Single unrecognized character wrecks entire display

Alexandre Oberlin

unread,

Aug 18, 2012, 12:35:06 PM8/18/12

to

Hi all,

I have a file created by a translation software. The file initially
displayed well in emacs and after some edit in the translation software it
didn’t anymore and reverted to raw text. I got this message when I tried
to save in utf-8:
utf-8-mac cannot encode these: \351 \350 \351 \342 \351 \234 \350 \350
\311 \240

In short all the non ASCI had become unrecognized. However once I removed
a \234 character,that should display as œ, I could save it and recover a
correct display in emacs.

Is there a way to quickly spot the offending character within emacs in
such cases ?

Alexandre

Peter Dyballa

unread,

Aug 18, 2012, 6:33:25 PM8/18/12

to Alexandre Oberlin, help-gn...@gnu.org

Am 18.08.2012 um 18:35 schrieb Alexandre Oberlin:

> Is there a way to quickly spot the offending character within emacs in
> such cases ?

Yes! When you try save a faulty "text" in UTF-8 then GNU Emacs will name the faulty codes. \234 is such a faulty code. In HEX it's (U+00)9C – obviously an 8-bit control character. With \240 or U+00A0 you have again a text character.

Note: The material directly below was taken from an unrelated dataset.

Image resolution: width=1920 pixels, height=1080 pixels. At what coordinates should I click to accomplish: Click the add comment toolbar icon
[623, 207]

œ is U+0153 or \523. You need to update your translator.

--
Greetings

Pete

Windows, c'est un peu comme le beaujolais nouveau: à chaque nouvelle cuvée on sait que ce sera dégueulasse, mais on en prend quand même, par masochisme.

Alexandre Oberlin

unread,

Aug 22, 2012, 5:36:21 AM8/22/12

to

Thank you Peter for your answer.

> Yes! When you try save a faulty "text" in UTF-8 then GNU Emacs will name
> the faulty codes.

The problem is that it names a full list as bad characters, when only one.

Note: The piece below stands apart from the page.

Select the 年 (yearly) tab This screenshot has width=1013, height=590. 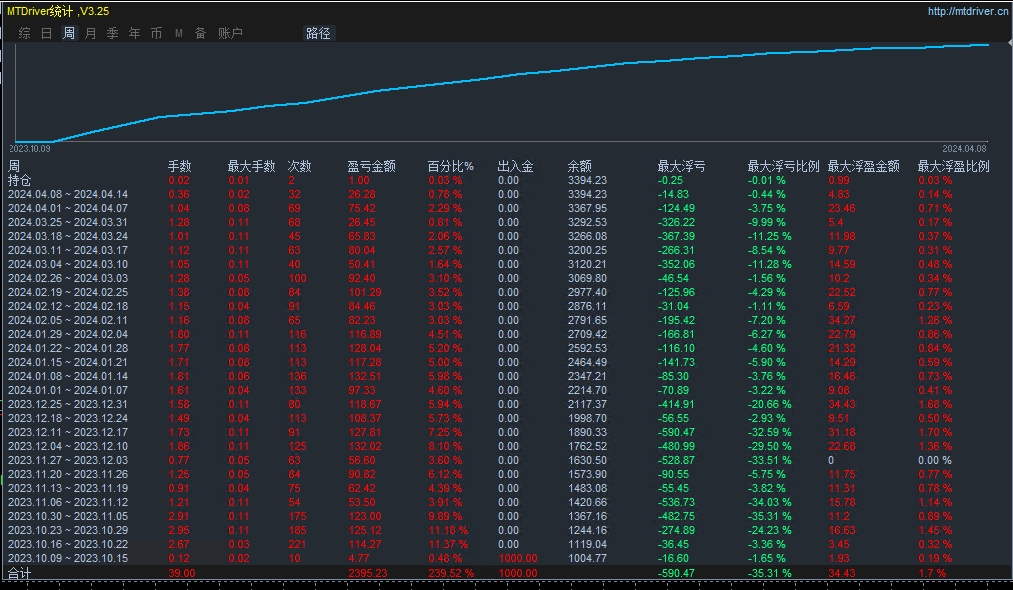tap(134, 33)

utf-8-mac cannot encode these: \351 \350 \351 \342 \351 \234 \350 \350
\311 \240

How can I spot the true non utf-8 without trying them all?

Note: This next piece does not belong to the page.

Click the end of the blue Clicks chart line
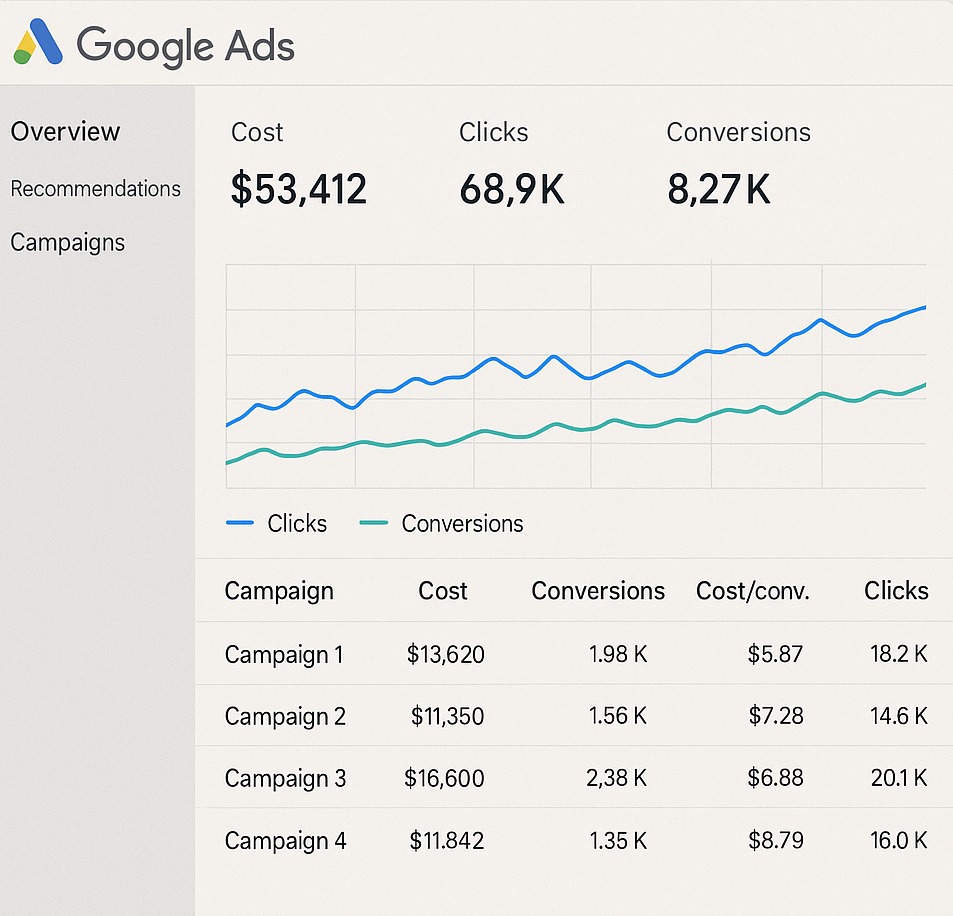953x916 pixels. point(923,308)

Windows, c'est un peu comme le beaujolais nouveau: à chaque nouvelle
cuvée on sait que ce sera dégueulasse, mais on en prend quand même, par
masochisme.

Masochisme ou obligation ?

Alexandre

On Sun, 19 Aug 2012 00:33:25 +0200, Peter Dyballa <Peter_...@web.de>
wrote:

--
Using Opera's revolutionary email client: http://www.opera.com/mail/

Stefan Monnier

unread,

Aug 22, 2012, 11:01:04 AM8/22/12

to

> Is there a way to quickly spot the offending character within Emacs in
> such cases?

Good question. Please send it as a feature request via
M-x report-emacs-bug.

As for an answer, it might be that C-x RET r utf-8 RET might do the
trick (basically, the single offending byte caused Emacs to decide that
the file is not using utf-8 and read it as a binary file; so by
forcing the use of utf-8 you should get all the utf-8 encoded chars to
appear correctly and the invalid byte to appear as \234).

Stefan

Peter Dyballa

unread,

Aug 22, 2012, 11:18:36 AM8/22/12

to Alexandre Oberlin, help-gn...@gnu.org

Am 22.08.2012 um 11:36 schrieb Alexandre Oberlin:

> The problem is that it names a full list as bad characters, when only one.
> utf-8-mac cannot encode these: \351 \350 \351 \342 \351 \234 \350 \350
> \311 \240
> How can I spot the true non utf-8 without trying them all?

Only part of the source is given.